SUPPLIED TEXT: Begin
The majority of the Greek Australian candidates running in the New South Wales election next weekend are women.
The NSW state election next Saturday, March 25, coincides with the anniversary of the 1821 Greek Revolution. While there is no chance that the election will be as bloody as the Greek Revolution, there is a chance that the LNP government may lose its grip on power in the face of a refreshed Labor.
The Greek Australians running for the Legislative Assembly are:
– Stephen Kamper, for Labor, for the seat of Rockdale.
– Sophie Cotsis, for Labor in the seat of Canterbury.
– Eleni Marie Petinos, with the Liberals, in the seat of Miranda.
– Fiona Douskou, with the Liberals, in the seat of Newtown.
– Izabella Angelyn Antoniou, for the Greens for the seat of Summer Hill.
– Panayiota Domna Giannakis, with the Informed Medical Options Party, in the seat of Cronulla.
– Angela Mary Ketas, for the Informed Medical Options Party, in the seat of Port Stephens.
And, Courtney Houssos will run for a seat in the Legislative Council (Legislative Council – Upper House), with the Labor Party.
The NSW voters decide whether the Coalition will continue to lead Australia’s most populous state under the stewardship of premier Dominic Perrottet, or whether Labor led by Chris Minns will form government.
Political strategist Kosmos Samaras writing for Neos Kosmos this week highlighted the cost of housing and rent as a defining element in the NSW election.
Samaras wrote that the “last time NSW Labor won a state election, the median three-bedroom house price was just under $500,000, and at the top end, about 10 times the annual median income of a Sydney resident.”
“Today, nearly 16 years later, you will not get much change out of $1 million and for many Sydney residents, they are sitting on mortgages that are 15 times their annual income.”
Samaras believes that seats held by NSW Labor represent “the most favourable demographic characteristics they could wish for, once you venture into seats like Oatley, Winston Hills and even the ultra-marginal seat of East Hills, the demographic landscape for Labor is riddled with potholes and obstacles.”
SUPPLIED TEXT: End
EXTRACTED MATERIAL: Begin
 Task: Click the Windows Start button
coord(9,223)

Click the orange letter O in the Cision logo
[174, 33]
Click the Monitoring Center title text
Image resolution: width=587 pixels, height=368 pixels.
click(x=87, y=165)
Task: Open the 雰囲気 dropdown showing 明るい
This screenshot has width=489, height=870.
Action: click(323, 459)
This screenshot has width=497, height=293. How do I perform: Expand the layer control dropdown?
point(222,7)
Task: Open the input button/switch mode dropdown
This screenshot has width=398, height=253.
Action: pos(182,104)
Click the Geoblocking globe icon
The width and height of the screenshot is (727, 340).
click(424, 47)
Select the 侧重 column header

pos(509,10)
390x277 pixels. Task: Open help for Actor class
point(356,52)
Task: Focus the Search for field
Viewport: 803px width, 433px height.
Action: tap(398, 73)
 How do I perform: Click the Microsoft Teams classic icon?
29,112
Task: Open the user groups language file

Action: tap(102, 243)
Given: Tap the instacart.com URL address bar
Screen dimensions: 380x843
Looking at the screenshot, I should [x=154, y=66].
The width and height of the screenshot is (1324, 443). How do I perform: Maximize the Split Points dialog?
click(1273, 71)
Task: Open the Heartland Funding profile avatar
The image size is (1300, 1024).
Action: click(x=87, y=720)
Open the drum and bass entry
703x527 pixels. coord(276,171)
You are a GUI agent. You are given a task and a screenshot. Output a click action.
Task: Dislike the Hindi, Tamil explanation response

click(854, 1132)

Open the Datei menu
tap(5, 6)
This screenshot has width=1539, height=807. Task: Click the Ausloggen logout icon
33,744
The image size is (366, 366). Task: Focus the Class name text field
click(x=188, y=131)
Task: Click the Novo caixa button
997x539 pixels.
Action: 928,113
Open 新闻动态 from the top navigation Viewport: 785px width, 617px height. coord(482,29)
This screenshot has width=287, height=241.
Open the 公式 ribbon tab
EXTRACTED MATERIAL: End
▶ [TASKS TO COMPLETE]:
- a) Answer these questions using the NSW election article:
(i) On what date is the NSW state election being held?
(ii) For which party and in which seat is Sophie Cotsis running?
(iii) Who leads Labor in the election?
- b) Retype the part of the NSW election article starting at "The majority of" and ending at "seat of Miranda.", keeping every word and mark unchanged.

▶ [RESULTS OF THE EXERCISE]:
- a)
(i) Saturday, March 25.
(ii) Labor, in the seat of Canterbury.
(iii) Chris Minns.

- b)
The majority of the Greek Australian candidates running in the New South Wales election next weekend are women.
The NSW state election next Saturday, March 25, coincides with the anniversary of the 1821 Greek Revolution. While there is no chance that the election will be as bloody as the Greek Revolution, there is a chance that the LNP government may lose its grip on power in the face of a refreshed Labor.
The Greek Australians running for the Legislative Assembly are:
– Stephen Kamper, for Labor, for the seat of Rockdale.
– Sophie Cotsis, for Labor in the seat of Canterbury.
– Eleni Marie Petinos, with the Liberals, in the seat of Miranda.